> DATA SUPPLIED
- - -
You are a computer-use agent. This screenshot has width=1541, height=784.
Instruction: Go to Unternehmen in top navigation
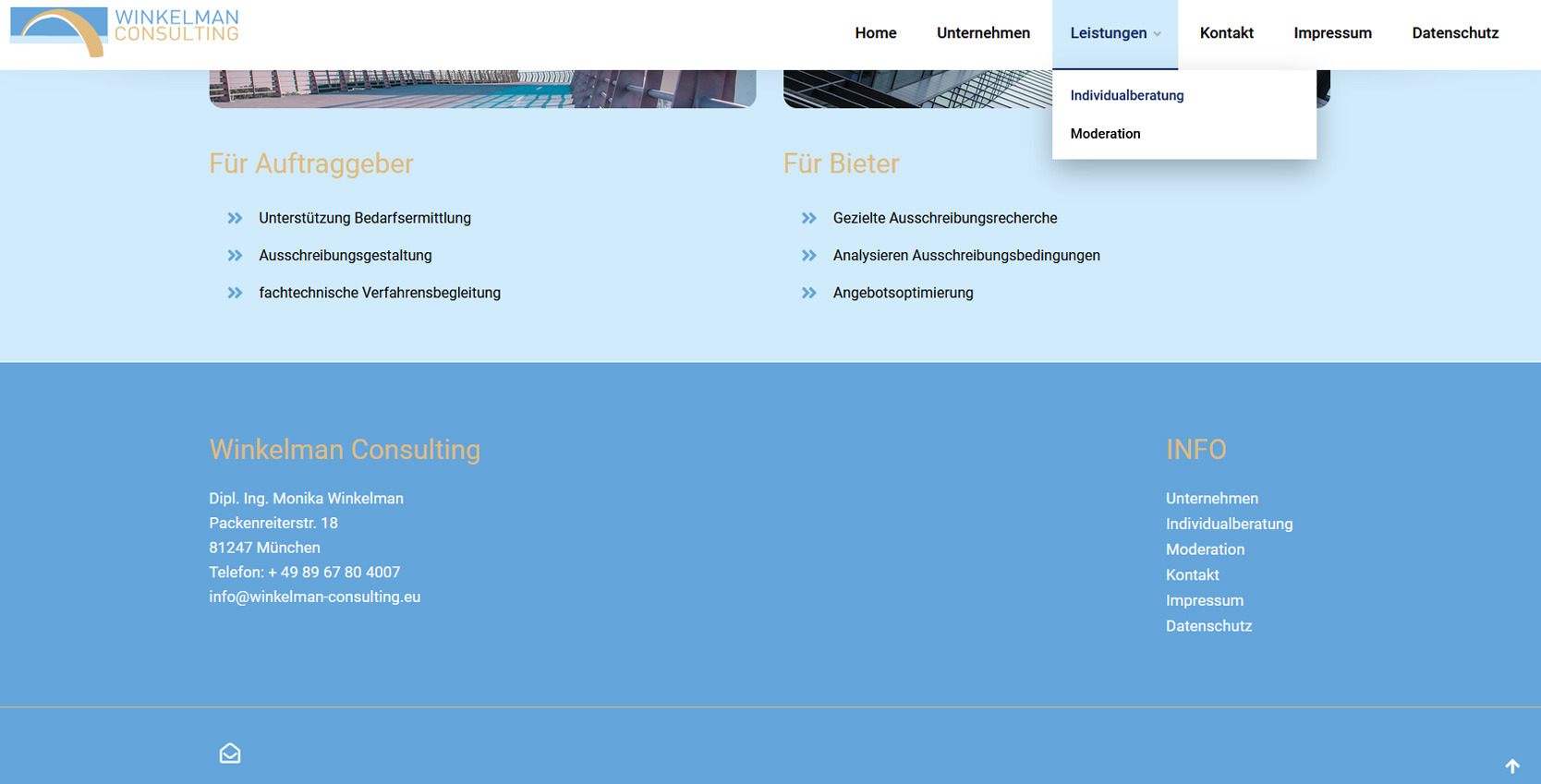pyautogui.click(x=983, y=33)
- - -
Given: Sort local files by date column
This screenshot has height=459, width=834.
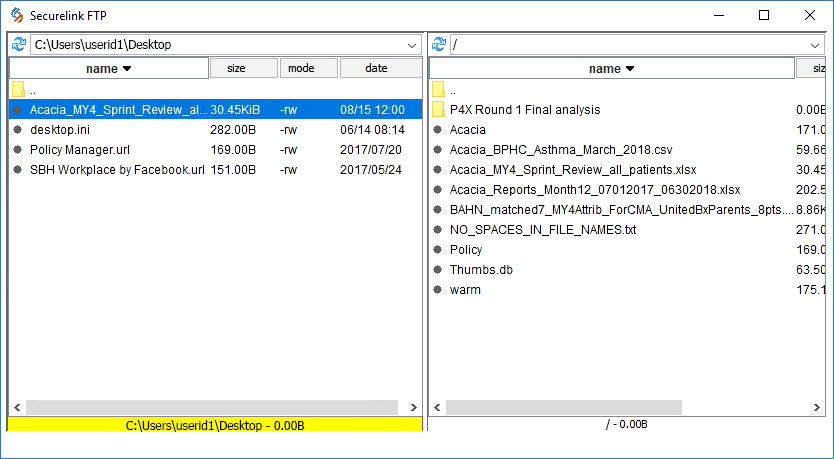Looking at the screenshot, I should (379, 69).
- - -
> JOB
Reproduce verbatim the lines from the one containing "Given: Sort local files by date column" through the one containing "Looking at the", both included, and omit the pictures from your reproduction.

> EXERCISE RESPONSE
Given: Sort local files by date column
This screenshot has height=459, width=834.
Looking at the screenshot, I should (379, 69).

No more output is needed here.